Als u een ernstige bijwerking ervaart, kunt u of uw arts een rapport sturen naar het MedWatch Ongewenste Event Reporting-programma van de Food and Drug Administration (FDA) online (http://www.fda.gov/Safety/MedWatch) of per telefoon ( 1-800-332-1088).
Wat moet ik weten over de opslag en verwijdering van dit medicijn?
Bewaar dit medicijn in de verpakking waarin het is geleverd, goed gesloten en buiten het bereik van kinderen. Bewaar het in de koelkast.

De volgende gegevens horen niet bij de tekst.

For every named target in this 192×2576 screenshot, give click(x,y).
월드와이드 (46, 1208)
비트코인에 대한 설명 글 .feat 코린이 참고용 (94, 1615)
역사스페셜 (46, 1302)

Onnodige medicijnen moeten op speciale manieren worden weggegooid om ervoor te zorgen dat huisdieren, kinderen en andere mensen ze niet kunnen consumeren. U moet dit medicijn echter niet door het toilet spoelen. In plaats daarvan is de beste manier om van uw medicatie af te komen door middel van een medicijnontvangstprogramma. Neem contact op met uw apotheker of neem contact op met uw plaatselijke vuilnis / recyclingafdeling voor informatie over terugnameprogramma's in uw gemeenschap. Raadpleeg de website voor veilige verwijdering van geneesmiddelen van de FDA (http://goo.gl/c4Rm4p) voor meer informatie als u geen toegang heeft tot een terugnameprogramma.
Het is belangrijk om alle medicatie buiten het zicht en bereik van kinderen te houden, aangezien veel containers (zoals wekelijkse pillendoosjes en die voor oogdruppels, crèmes, pleisters en inhalators) niet kinderveilig zijn en jonge kinderen ze gemakkelijk kunnen openen. Om jonge kinderen te beschermen tegen vergiftiging, moet je altijd de veiligheidskapjes afsluiten en het medicijn onmiddellijk op een veilige plek plaatsen - een die op en af is en buiten het bereik en zicht van de patiënt ligt. http://www.upandaway.org
In geval van nood / overdosis
In het geval van een overdosis, bel de gifbestrijding hulplijn op 1-800-222-1222. Informatie is ook online beschikbaar op https://www.poisonhelp.org/help. Als het slachtoffer is ingestort, een epileptische aanval heeft gehad, moeite heeft met ademhalen of niet kan worden gewekt, belt u onmiddellijk de hulpdiensten op 911.
Welke andere informatie moet ik weten?
Houd alle afspraken bij uw arts. Uw arts zal uw gezondheid tijdens en na uw behandeling nauwlettend volgen.
Laat niemand anders uw medicatie gebruiken. Vraag uw apotheker om eventuele vragen over het opnieuw vullen van uw recept.
Het is belangrijk dat u een schriftelijke lijst bijhoudt van alle geneesmiddelen die u gebruikt, zonder recept (medicijnen die zonder recept verkrijgbaar zijn), evenals alle producten zoals vitaminen, mineralen of andere voedingssupplementen. U moet deze lijst elke keer meenemen als u naar een arts gaat of als u in een ziekenhuis wordt opgenomen. Het is ook belangrijke informatie om bij u te dragen in geval van nood.